Recogió la cabeza entre las manos y habló con voz acongojada. Se interrumpía a cada instante, miraba a la puerta, escuchaba. En una habitación lejana, Aurorita había empezado a cantar.
—La cosa sucedió hace unos quince días. Vino a verme un compañero, maestro en una escuela remota. Me pidió que interpusiera mi influencia para que él y otros compañeros en su misma situación obtuviesen ciertas mejoras a las que tienen derecho, pero de las que no disfrutaban todavía por olvido o desidia burocrática. «¡No faltaba más! —le dije—. Lo haré con mil amores, porque es justo, y por tratarse de unos compañeros.» Y así lo hice. Fui un par de veces al Ministerio, hablé con dos o tres personas, le escribí una carta al subsecretario, y a los ocho días se despachaba el oficio correspondiente. Te juro por mi conciencia, María, que en todas esas gestiones habré gastado una peseta, o quizá menos. Tres o cuatro billetes de tranvía, y unos pitillos que ofrecí. Nada más. Ni a un solo café me vi obligado a convidar, ni muchos menos he dado a nadie la menor propina. Pues bien: el jueves último, anteayer, estuvo a verme mi compañero. Quería darme las gracias, y me las dio. Pero no se detuvo ahí. «Usted habrá tenido gastos», me dijo. Y yo le respondí: «Ni cinco céntimos». «Querido compañero, eso lo dice usted por generosidad, pero en este país nada se consigue gratis.» «¡Le aseguro que ha bastado mi influencia personal y la autoridad de mi cargo para que todas las puertas se me abrieran y todo el mundo me escuchase!» «Pero algunos gastos habrá tenido, y nosotros no podemos permitir…» «¡De ninguna manera! ¡Le aseguro que no he gastado un céntimo y que no tienen nada de que resarcirme!» Pareció quedar conforme. Se marchó después de haberme dado otra vez las gracias, y yo quedé satisfecho de haber cumplido, una vez más, con mi deber.

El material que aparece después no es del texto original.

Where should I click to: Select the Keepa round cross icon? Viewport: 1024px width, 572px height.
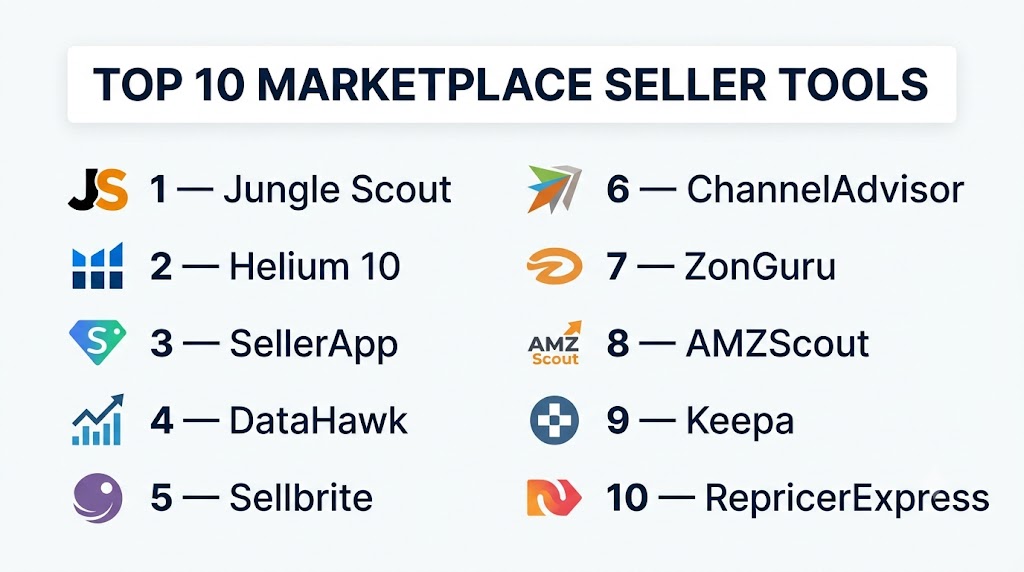click(x=554, y=420)
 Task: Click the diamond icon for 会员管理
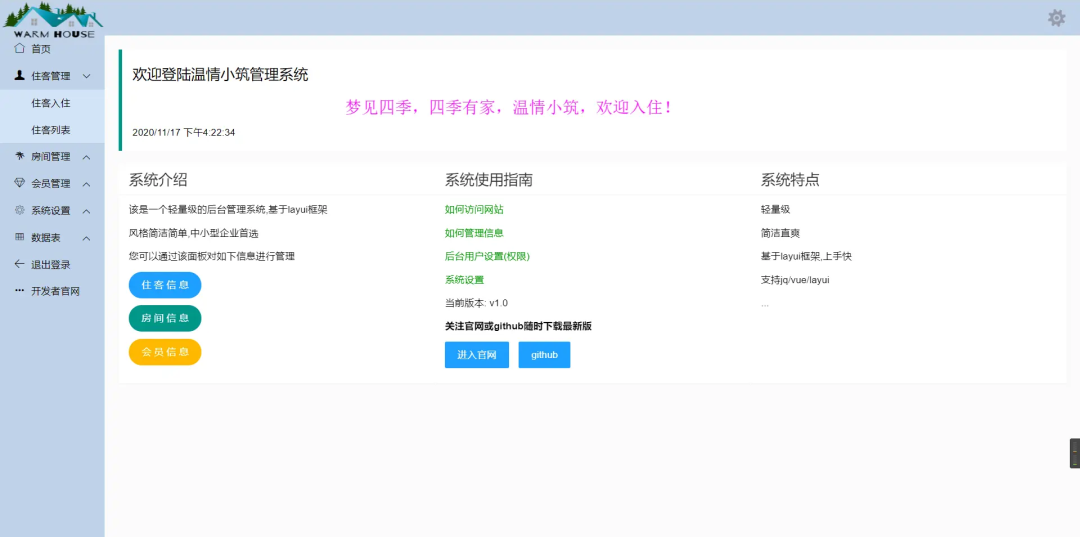[20, 183]
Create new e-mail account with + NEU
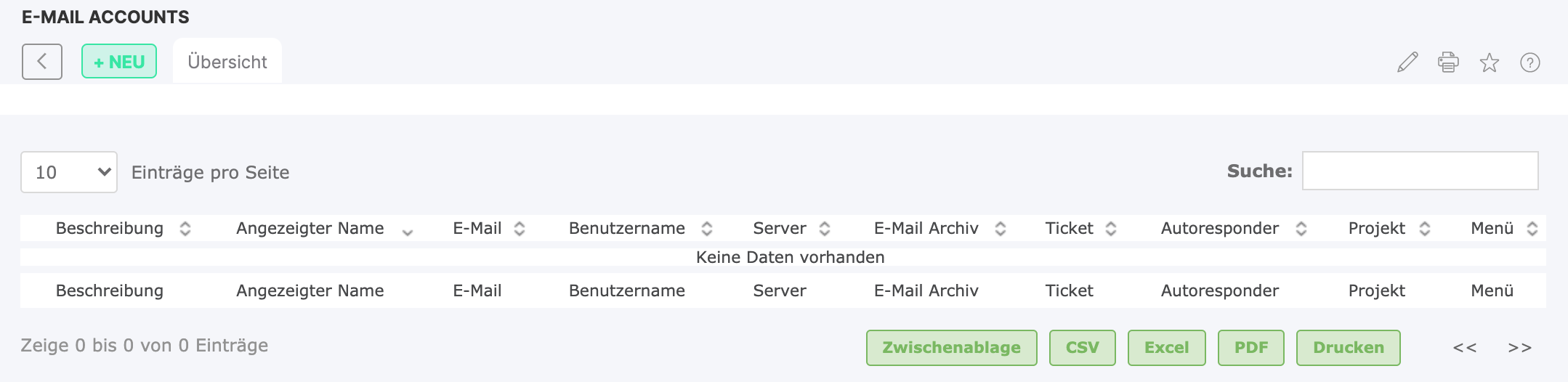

Se interrumpió. Aurorita seguía cantando. Don Lino dejó caer las manos en la mesa, angustiosamente crispadas. Le salía la voz a golpes, tartajeante, y respiraba con fatiga.
—El sábado por la mañana la patrona me trajo ese sobre a la cama. Todavía no me había levantado. «Esto, que acaba de dejar para usted un señor.» «¿No dijo quién era?» «No, don Lino, ni lo conozco.» Abrí el sobre en la seguridad de que se trataba de algún papel político, de algún anónimo insultante, de alguna denuncia. Y me encontré con tres billetes de cien pesetas, sin más papel, sin más tarjeta…
Se levantó de un salto. María se echó atrás. Apretaba el sobre azul contra el pecho, lo protegía con sus manos.
—«Quién es el miserable que pretende comprarme?», me pregunté. «Lino Valcárcel es intachable como ciudadano particular y como diputado a Cortes», me dije. «¡Quien pretenda comprar tu conciencia por treinta dineros es un miserable!», añadí. Los billetes estaban encima de la cama y llegué a creer que podrían incendiarse y plantar fuego a las ropas. «¡Ahora mismo los arrojaré a la calle en mil pedazos!» Y me levanté para hacerlo. Pero entonces comprendí que estaba solo, y que no había testigos de mi honradez, y que el osado que se atreviera a enviármelos ignoraría mi determinación. Además, ¿qué pensaría la gente de un hombre que se asoma a la ventana en camiseta y arroja sobre los transeúntes el confeti hediondo de unos billetes rotos? Vivo en un primer piso, y mi figura, de tal guisa y en tal acción, resultaría indecorosa. Y no podía, por el mismo decoro, llamar a la patrona y ordenarla que los quemase, porque acabaría por sospechar, porque creería que dentro de cada sobre que recibo se ocultan billetes de cien pesetas. ¡María, mi patrona es de derechas, y piensa por principio que todos los diputados son un hatajo de ladrones!